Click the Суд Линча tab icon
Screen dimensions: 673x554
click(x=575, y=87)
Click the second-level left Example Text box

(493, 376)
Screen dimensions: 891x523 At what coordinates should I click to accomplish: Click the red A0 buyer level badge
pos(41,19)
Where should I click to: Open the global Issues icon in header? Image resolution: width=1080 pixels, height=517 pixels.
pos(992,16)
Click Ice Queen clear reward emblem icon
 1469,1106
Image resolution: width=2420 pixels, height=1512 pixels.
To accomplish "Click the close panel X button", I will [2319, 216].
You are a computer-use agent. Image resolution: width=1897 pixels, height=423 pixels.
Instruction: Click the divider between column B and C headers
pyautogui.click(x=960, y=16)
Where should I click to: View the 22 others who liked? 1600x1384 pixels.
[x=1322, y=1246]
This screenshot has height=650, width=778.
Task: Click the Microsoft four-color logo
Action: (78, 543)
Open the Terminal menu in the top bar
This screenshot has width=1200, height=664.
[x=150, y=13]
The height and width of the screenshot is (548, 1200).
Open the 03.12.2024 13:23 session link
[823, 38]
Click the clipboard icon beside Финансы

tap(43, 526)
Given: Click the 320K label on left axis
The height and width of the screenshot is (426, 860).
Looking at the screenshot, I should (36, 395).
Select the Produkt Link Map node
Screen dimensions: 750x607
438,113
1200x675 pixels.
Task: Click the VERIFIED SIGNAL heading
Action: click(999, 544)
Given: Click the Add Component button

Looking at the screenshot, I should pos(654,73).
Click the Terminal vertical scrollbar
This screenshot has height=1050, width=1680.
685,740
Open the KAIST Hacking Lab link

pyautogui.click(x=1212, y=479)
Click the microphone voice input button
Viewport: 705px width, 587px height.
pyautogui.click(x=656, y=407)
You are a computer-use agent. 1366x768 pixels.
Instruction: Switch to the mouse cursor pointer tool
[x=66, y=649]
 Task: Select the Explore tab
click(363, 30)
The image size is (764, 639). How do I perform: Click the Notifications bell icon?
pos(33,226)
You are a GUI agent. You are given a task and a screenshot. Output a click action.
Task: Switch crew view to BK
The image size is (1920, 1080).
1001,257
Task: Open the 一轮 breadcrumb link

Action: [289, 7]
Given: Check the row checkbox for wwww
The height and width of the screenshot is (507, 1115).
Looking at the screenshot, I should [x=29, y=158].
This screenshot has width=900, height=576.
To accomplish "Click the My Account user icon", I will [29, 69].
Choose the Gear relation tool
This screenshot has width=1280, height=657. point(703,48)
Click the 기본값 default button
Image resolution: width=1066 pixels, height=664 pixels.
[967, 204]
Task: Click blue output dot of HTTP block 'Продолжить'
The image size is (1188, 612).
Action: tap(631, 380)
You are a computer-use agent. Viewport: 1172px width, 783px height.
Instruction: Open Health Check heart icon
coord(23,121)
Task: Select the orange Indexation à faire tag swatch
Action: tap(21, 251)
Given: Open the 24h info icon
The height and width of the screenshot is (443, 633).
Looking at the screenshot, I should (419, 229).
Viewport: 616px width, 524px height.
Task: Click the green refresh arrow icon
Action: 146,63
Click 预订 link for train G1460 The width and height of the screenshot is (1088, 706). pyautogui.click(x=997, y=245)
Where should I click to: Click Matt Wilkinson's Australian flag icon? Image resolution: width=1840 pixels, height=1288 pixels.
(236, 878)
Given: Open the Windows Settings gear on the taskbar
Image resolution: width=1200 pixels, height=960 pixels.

____________

Your task
Copy down the complete data exactly as supplied.

Exercise answer
Click the Суд Линча tab icon
Screen dimensions: 673x554
click(x=575, y=87)
Click the second-level left Example Text box

(493, 376)
Screen dimensions: 891x523 At what coordinates should I click to accomplish: Click the red A0 buyer level badge
pos(41,19)
Where should I click to: Open the global Issues icon in header? Image resolution: width=1080 pixels, height=517 pixels.
pos(992,16)
Click Ice Queen clear reward emblem icon
 1469,1106
Image resolution: width=2420 pixels, height=1512 pixels.
To accomplish "Click the close panel X button", I will [2319, 216].
You are a computer-use agent. Image resolution: width=1897 pixels, height=423 pixels.
Instruction: Click the divider between column B and C headers
pyautogui.click(x=960, y=16)
Where should I click to: View the 22 others who liked? 1600x1384 pixels.
[x=1322, y=1246]
This screenshot has height=650, width=778.
Task: Click the Microsoft four-color logo
Action: (78, 543)
Open the Terminal menu in the top bar
This screenshot has width=1200, height=664.
[x=150, y=13]
The height and width of the screenshot is (548, 1200).
Open the 03.12.2024 13:23 session link
[823, 38]
Click the clipboard icon beside Финансы

tap(43, 526)
Given: Click the 320K label on left axis
The height and width of the screenshot is (426, 860).
Looking at the screenshot, I should (36, 395).
Select the Produkt Link Map node
Screen dimensions: 750x607
438,113
1200x675 pixels.
Task: Click the VERIFIED SIGNAL heading
Action: click(999, 544)
Given: Click the Add Component button

Looking at the screenshot, I should pos(654,73).
Click the Terminal vertical scrollbar
This screenshot has height=1050, width=1680.
685,740
Open the KAIST Hacking Lab link

pyautogui.click(x=1212, y=479)
Click the microphone voice input button
Viewport: 705px width, 587px height.
pyautogui.click(x=656, y=407)
You are a computer-use agent. 1366x768 pixels.
Instruction: Switch to the mouse cursor pointer tool
[x=66, y=649]
 Task: Select the Explore tab
click(363, 30)
The image size is (764, 639). How do I perform: Click the Notifications bell icon?
pos(33,226)
You are a GUI agent. You are given a task and a screenshot. Output a click action.
Task: Switch crew view to BK
The image size is (1920, 1080).
1001,257
Task: Open the 一轮 breadcrumb link

Action: [289, 7]
Given: Check the row checkbox for wwww
The height and width of the screenshot is (507, 1115).
Looking at the screenshot, I should [x=29, y=158].
This screenshot has width=900, height=576.
To accomplish "Click the My Account user icon", I will [29, 69].
Choose the Gear relation tool
This screenshot has width=1280, height=657. point(703,48)
Click the 기본값 default button
Image resolution: width=1066 pixels, height=664 pixels.
[967, 204]
Task: Click blue output dot of HTTP block 'Продолжить'
The image size is (1188, 612).
Action: tap(631, 380)
You are a computer-use agent. Viewport: 1172px width, 783px height.
Instruction: Open Health Check heart icon
coord(23,121)
Task: Select the orange Indexation à faire tag swatch
Action: tap(21, 251)
Given: Open the 24h info icon
The height and width of the screenshot is (443, 633).
Looking at the screenshot, I should (419, 229).
Viewport: 616px width, 524px height.
Task: Click the green refresh arrow icon
Action: 146,63
Click 预订 link for train G1460 The width and height of the screenshot is (1088, 706). pyautogui.click(x=997, y=245)
Where should I click to: Click Matt Wilkinson's Australian flag icon? Image resolution: width=1840 pixels, height=1288 pixels.
(236, 878)
Given: Open the Windows Settings gear on the taskbar
Image resolution: width=1200 pixels, height=960 pixels.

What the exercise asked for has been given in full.